EUROPEE, la tribuna elettorale di SinistraxMilano presenta: Piero Graglia – Partito Democratico

EUROPEE, la tribuna elettorale di SinistraxMilano presenta: Piero Graglia – Partito Democratico

Abbiamo deciso di non dare indicazioni di voto, come si conviene alla nostra associazione plurale dove sono tante (praticamente tutte) le anime della sinistra, ma non possiamo di certo essere distratti rispetto ad una scadenza elettorale che sembra sempre più importante per il futuro dell’Europa e dell’Italia.

Quindi abbiamo pensato di presentarvi alcuni candidati delle liste che si riferiscono in maniera larga alla sinistra o al centrosinistra.

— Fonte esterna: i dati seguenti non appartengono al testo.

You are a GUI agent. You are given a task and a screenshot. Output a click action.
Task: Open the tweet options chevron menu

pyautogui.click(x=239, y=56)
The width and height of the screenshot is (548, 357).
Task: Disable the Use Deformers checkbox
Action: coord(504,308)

Ecco le risposte alle nostre domande di Piero Graglia della lista Partito Democratico – Siamo Europei

1. CI RACCONTI CHI SEI E 3 PUNTI DEL TUO PROGRAMMA ELETTORALE?
Sono Piero Graglia, candidato indipendente nelle liste del PD alle prossime elezioni europee. Insegno storia dell’integrazione europea e storia delle relazioni internazionali alla Statale.
Ho studiato in particolare la storia dei movimenti federalisti e di alcuni suoi esponenti principali, tra i quali Altiero Spinelli, del quale sono biografo.
Il mio programma è molto semplice. L’Unione è di fronte a un bivio: o resta inadeguata oppure l’Unione avvia un processo di riforma dei trattati che aumenti i poteri dell’organo rappresentativo eletto (il Parlamento) e tolga ai governi degli Stati membri il sostanziale potere di veto rappresentato dal voto all’unanimità.
Solo una federazione europea può infatti affrontare quei problemi e quei temi che gli stati membri non possono più gestire in maniera efficace: politica estera, difesa, politica economica, politica fiscale coerente e omogenea, tutela dei diritti, tutela del lavoro, lotta alla povertà, redistribuzione della ricchezza. La moneta unica e il mercato unico non bastano più.
2. PERCHE’ L’EUROPA
 l’Unione europea deve approfondire la sua integrazione perché solo in questo modo può essere un attore credibile e valido nello scenario internazionale, dominato da realtà continentali che non le sono amiche: né gli Stati Uniti, né la Cina né la Russia amano l’Unione, e di questo dobbiamo essere pienamente consapevoli; di certo un’Unione dominata dalla cacofonia di 28 diverse politiche nazionali e confliggenti diversi interessi non può neppure pensare di confrontarsi con realtà continentali solide e omogenee.
3. COSA FARAI PER MILANO QUANDO SARAI IN EUROPA?
l’Unione europea ha già fatto molto per Milano e il suo territorio, garantendo l’ancoraggio della città a realtà appartenenti all’Europa centro-settentrionale e intervenendo con molteplici programmi e fondi, come il FSE e il FESR, per rispondere alle necessità del territorio e del tessuto produttivo milanese. Tuttavia Milano non può restare un’isola relativamente felice all’interno di un’Italia che va alla deriva: non avrà la forza di invertire il declino italiano e rischierà, alla lunga, di esserne trascinata.

Forse la domanda più corretta è quindi cosa si può fare per esportare, nel resto del Paese le buone pratiche di gestione degli aiuti europei, la sensibilità verso l’accoglienza e l’integrazione, la solidarietà che caratterizzano il modello milanese. Come parlamentare europeo potrò accompagnare questo processo ma non orientarlo: per il sistema istituzionale dell’Unione il PE non ha il potere di decidere nuovi interventi verso i Paesi membri, tanto meno verso una singola città; ma avviare una riforma dei trattati per approfondire il processo di integrazione verso una federalizzazione dell’Unione rappresenterà il miglior contributo da offrire per Milano, per l’Italia e per l’Europa stessa.